Note the tf.tidy call. With TensorFlow.js this will, as its name suggests, tidy up, cleaning up all intermediate tensors except those that the function returns. It’s essential when using TensorFlow.js to prevent memory leaks in the browser.

Now that you have everything set up, it’s easy to do the training, giving it your training Xs and Ys (labels) as well as the validation Xs and Ys:

return model.fit(trainXs, trainYs, {
    batchSize: BATCH_SIZE,
    validationData: [testXs, testYs],
    epochs: 20,
    shuffle: true,
    callbacks: fitCallbacks
});

As you train, the callbacks will give you visualizations in the visor, as you saw back in Figure 16-1.
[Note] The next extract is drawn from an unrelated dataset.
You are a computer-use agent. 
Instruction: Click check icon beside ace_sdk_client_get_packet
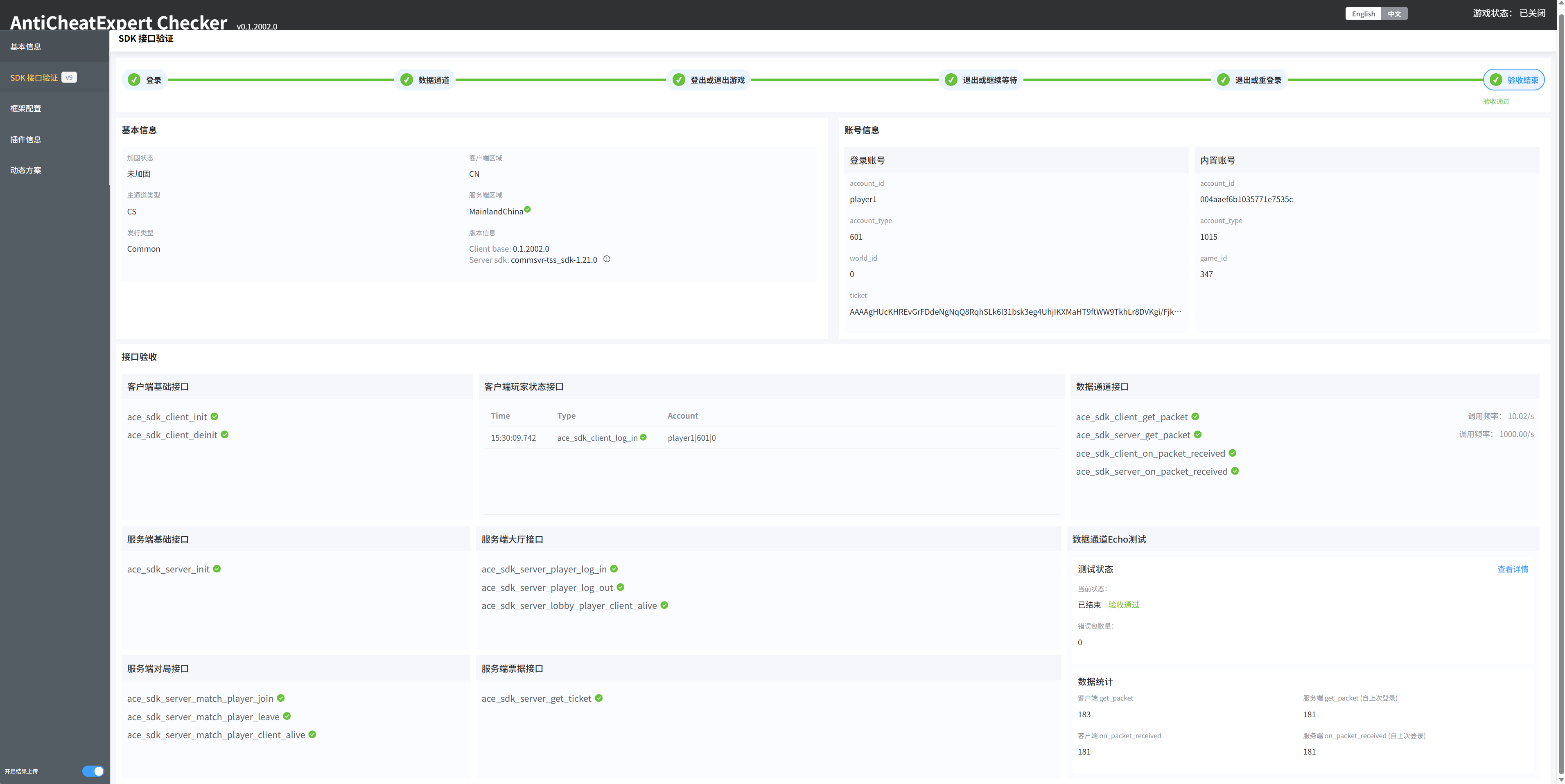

Running Inference on Images in TensorFlow.js

To run inference, you’ll first need an image. In Figure 16-1, you saw an interface where an image could be drawn by hand and have inference performed on it. This uses a 280 × 280 canvas that is set up like this:

rawImage = document.getElementById('canvasimg');
ctx = canvas.getContext("2d");
ctx.fillStyle = "black";
ctx.fillRect(0,0,280,280);

Note that the canvas is called rawImage. After the user has drawn in the image (code for that is in the GitHub repo for this book), you can then run inference on it by grabbing its pixels using the tf.browser.fromPixels API:

var raw = tf.browser.fromPixels(rawImage,1);

It’s 280 × 280, so it needs to be resized to 28 × 28 for inference. This is done using the tf.image.resize APIs:

var resized = tf.image.resizeBilinear(raw, [28,28]);

The input tensor to the model is 28 × 28 × 1, so you need to expand the dimensions:

var tensor = resized.expandDims(0);

Now you can predict, using model.predict and passing it the tensor. The output of the model is a set of probabilities, so you can pick the biggest one using TensorFlow’s argMax function:

var prediction = model.predict(tensor);
var pIndex = tf.argMax(prediction, 1).dataSync();

The full code, including all the HTML for the page, the JavaScript for the drawing functions, as well as the TensorFlow.js model training and inference, is available in the book’s GitHub repository.

Summary

JavaScript is a very powerful browser-based language that can be used for many scenarios. In this chapter you took a tour of what it takes to train an image-based classifier in the browser, and then put that together with a canvas on which the user could draw. The input could then be parsed into a tensor that could be classified, with the results returned to the user. It’s a useful demonstration that puts together many of the pieces of programming in JavaScript, illustrating some of the constraints that you might encounter in training, such as needing to reduce the number of HTTP connections, and how to take advantage of built-in decoders to handle data management, like you saw with the sparsely encoded labels.

You may not always want to train a new model in the browser, but instead want to reuse existing ones that you’ve created in TensorFlow using Python. You’ll explore how to do that in the next chapter.